The scientists warn that too many of these chemicals are winding up in the environment, waterways, and our bodies, posing environmental and health risks at large scales.

“The impacts that we’re starting to see today are large enough to be impacting crucial functions of planet Earth and its systems”, Bethanie Carney Almroth, co-author of a new study told AFP in an interview.

The research comes as the UN prepares for a plastic pollution meeting taking place in Nairobi later this month. 

Too many chemicals

The report says efforts to recycle plastic and some industrial chemicals have not been successful enough. Less than ten percent of all plastic on the planet is recycled. That’s despite the production of plastic doubling since 2020 to nearly 400 million tons per year. It’s more than four times the biomass of all living animals, the researchers say.

Much of the developing world lacks proper recycling systems, all while the world’s richest nations ship their plastic waste to many of these regions and bring new plastic products to developing markets.

A Sweet Solution to the Plastic Crisis: Bottles Made From Sugar
Courtesy Eduardo Soares on Unsplash

“What we’re trying to say is that maybe we have to say, ‘Enough is enough’. Maybe we can’t tolerate more,” Carney Almroth, the Sweden-based researcher behind the data, told Agence France Press.

“Maybe we have to put a cap on production. Maybe we need to say, ‘We can’t produce more than this’.”

The findings come after years of research into what the Stockholm Resilience Centre calls “planetary boundaries” across nine areas that directly affect the planet’s stability. These areas include greenhouse gas emissions as well as the health of the ozone layer and the planet’s freshwater sources. 

According to the findings, the impact of these man-made chemicals and products including plastics, antibiotics, pesticides, and non-natural metals have long been in question. The researchers say they’ve got some pretty clear answers about the impact of the hundreds of thousands of chemicals. 

Long-term chemical impact

“We are only beginning to understand the large-scale, long-term effects of these exposures,” Carney Almroth said.

“And we’re talking about 350,000 different substances,’ Carney Almroth said. The researchers say even extensive databases such as the EU’s REACH Inventory doesn’t even cover half of the chemicals.

Part of the problem over the last half-century is that many of the chemicals and their uses have been protected as proprietary trade secrets, keeping consumers and the scientific community in the dark about their impact. 

“We know what some of them are. For most of them, we have no clue,” Carney Almroth says.

“We don’t have knowledge on the vast majority of those, in terms of how much are produced or their stability. Or their fate in the environment or their toxicity.”

Courtesy Gary Bendig on Unsplash

Despite the gaps, the researchers say what’s clear is the risk factors are evident.

“Looking at changes over time and trends in production volumes lost in the environment … and connecting that to the little bit we do know about impacts, we could say that every arrow is pointing in the wrong direction”, Carney Almroth said.

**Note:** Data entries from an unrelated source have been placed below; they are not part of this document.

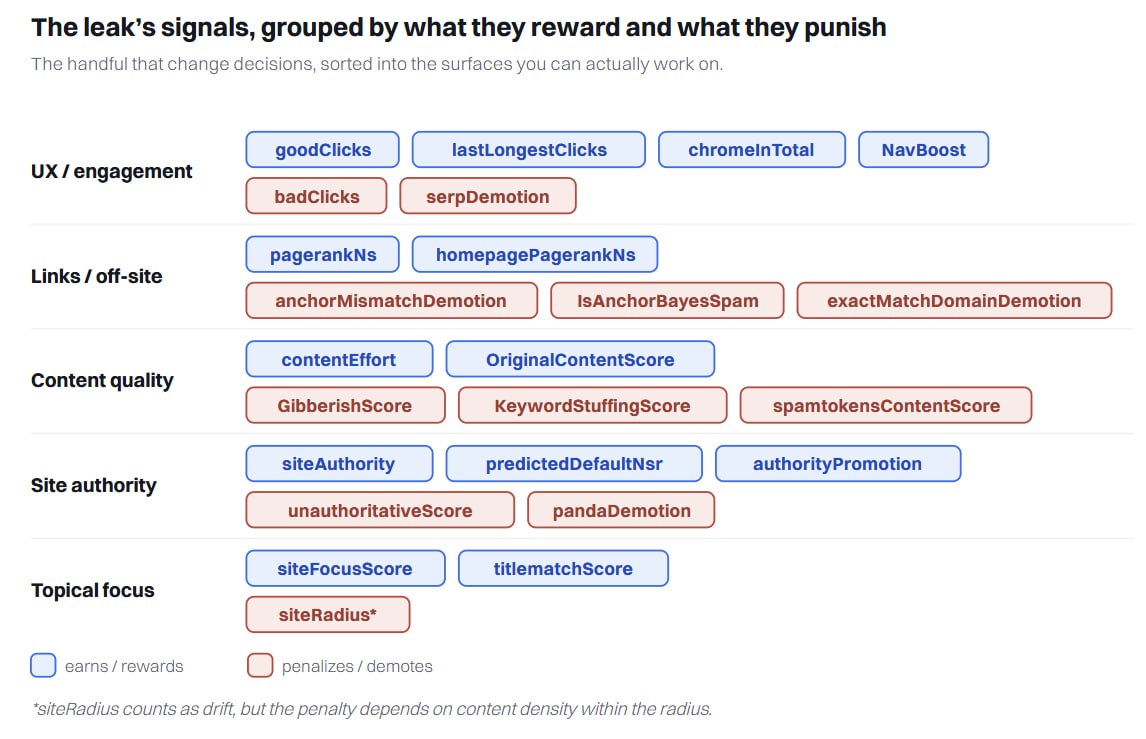Select the homepagePagerankNs tag
Screen dimensions: 1146x739
coord(535,254)
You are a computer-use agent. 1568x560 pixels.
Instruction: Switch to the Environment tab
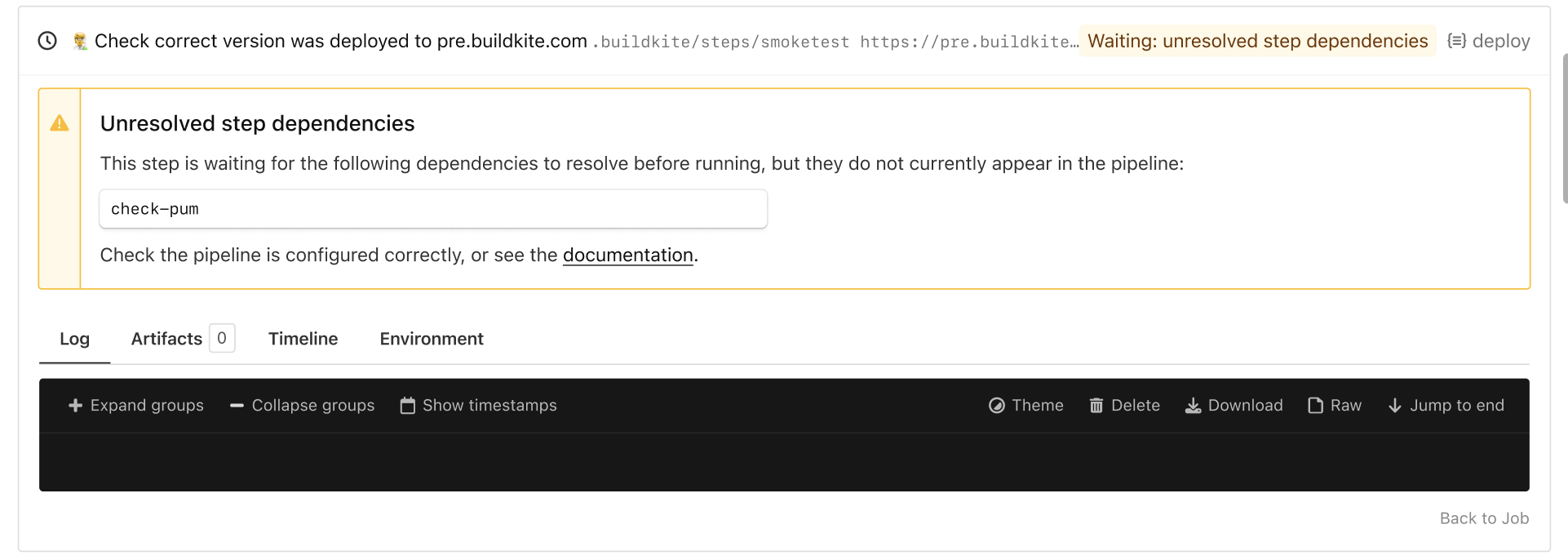tap(432, 339)
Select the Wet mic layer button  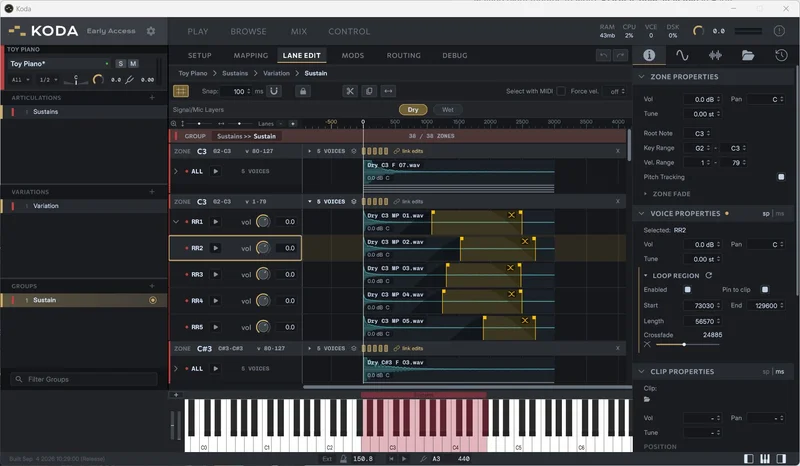(x=447, y=110)
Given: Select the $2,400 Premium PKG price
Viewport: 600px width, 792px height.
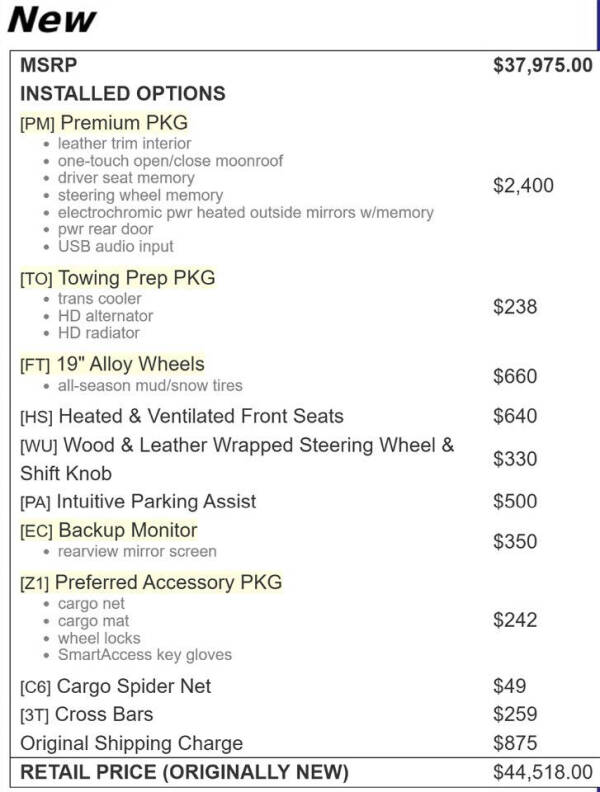Looking at the screenshot, I should tap(523, 185).
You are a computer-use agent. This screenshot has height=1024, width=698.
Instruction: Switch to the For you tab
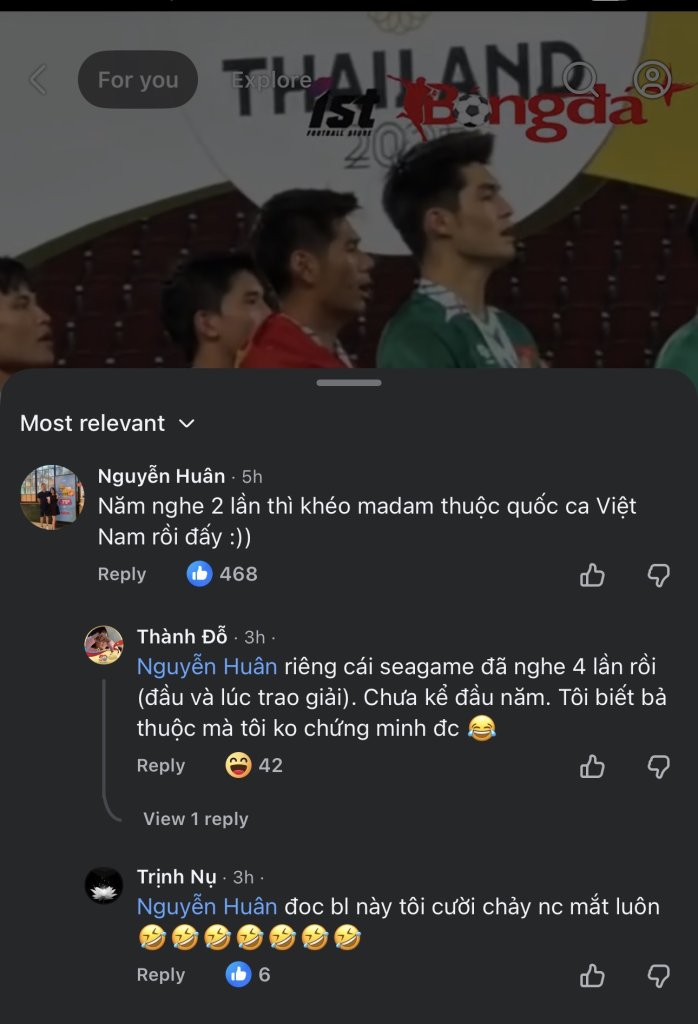(138, 80)
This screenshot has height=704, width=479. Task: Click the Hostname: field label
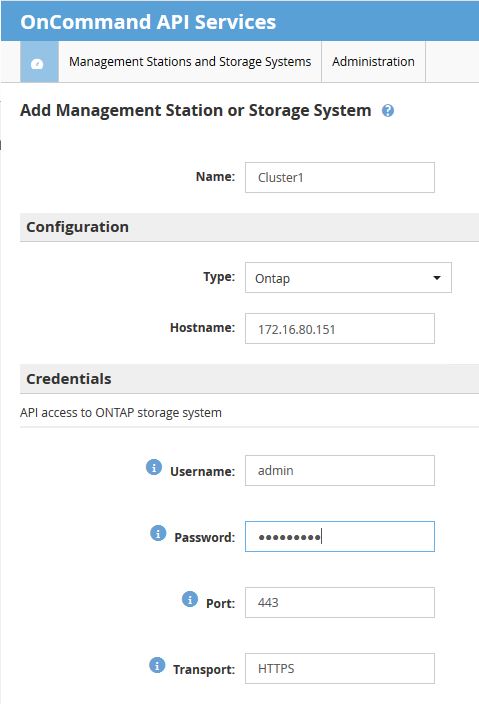(202, 328)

The researchers say “urgent and ambitious” actions are needed at international levels to curb the chemicals and move the planet toward more sustainable solutions.

“No one answer is going to solve all of this, because a lot of these chemicals and materials are things that we use and that are necessary for our lives as of right now,” she said.

“This seems very obvious to say but it’s only recently accepted as truth: The more you produce, the more you release”.